Do you watch Red Table Talk? Jada Pinkett Smith has become my guru on how to listen to yourself and navigate this thing called life. And as I listen to her realize things, I, in turn, come to realize that I am in a better place than even she is in some ways. Not all mind you, she's taught me a lot that I still hadn't grasped. Especially when it comes to sons and their mothers and their stepmothers.
It's a bit mind-boggling to tell you the truth. I read through the comments after each episode and come to realize how much a lot of people are still in that place that I have put behind me. It makes me so thankful...and also a bit smug.
Gratitude, honesty and not suffering fools gladly is the mantra that I live by.
Moving on swiftly...
I've been looking more and more into other markets for writing. It's great, putting out your work on ebook retail sites and waiting for readers to find them.
Really great.
Especially with Amazon's ever-changing algorithms and other shady practices that keep being exposed. In spite of how great it is, I thought that I would expand my out-of-the-box thinking to include things inside-the-box such as answering calls for submission. From flash fiction to niche stories, I've been compiling and submitting to magazines et al, because getting an entity to pay for your story is good for your street cred. It's also another source of income which I never sneeze at. Having good street cred is good for ALL your stories and so that's what I'm cultivating now.
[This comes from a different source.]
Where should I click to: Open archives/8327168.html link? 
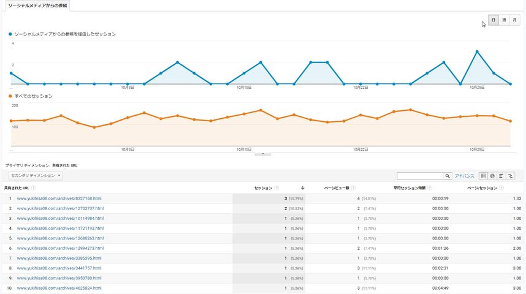[x=59, y=198]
I actually finished Cinderella By Any Other Name.
Yeah! Imagine.
It's so good. It made me cry. I was triggeredT. I submitted it to a magazine so we'll see how that goes. Fingers crossed for me?
A blog named Worthing is going to publish Sixes of One next month. I will be sure to link you on the day.
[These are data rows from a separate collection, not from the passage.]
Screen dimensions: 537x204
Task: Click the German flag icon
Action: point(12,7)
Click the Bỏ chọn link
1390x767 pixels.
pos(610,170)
I also participated in this year's Wincest Big Bang for the Supernatural fandom for the first time. It was a weird experience in that I was probably the only black person there and very definitely the only African. I could see how different they treated me like maybe I was a lost chimpanzee that needed to be protected but obviously had no clue what was for its own good. I don't even think they realized their little patronizings.
The mod was very nice to me. Nice like you treat the 'special' kid in class. I thought that I just might be seeing what I expected to see - given twitter - but I was also doing a Malec Big Bang and a Malec Xmas anthology at the same time. The Shadowhunters fandom is a little more multifaceted, with people really from everywhere on earth.
There was such a hugely tangible difference in the dynamic.
I was just another person in the group. One or two were interested in coming to Kenya and asked me some questions but otherwise, just...general camaraderie. Anyway, I rolled my eyes and kept it moving.
Both of my Big Bangs are now up. You can read the Wincest here and Malec here.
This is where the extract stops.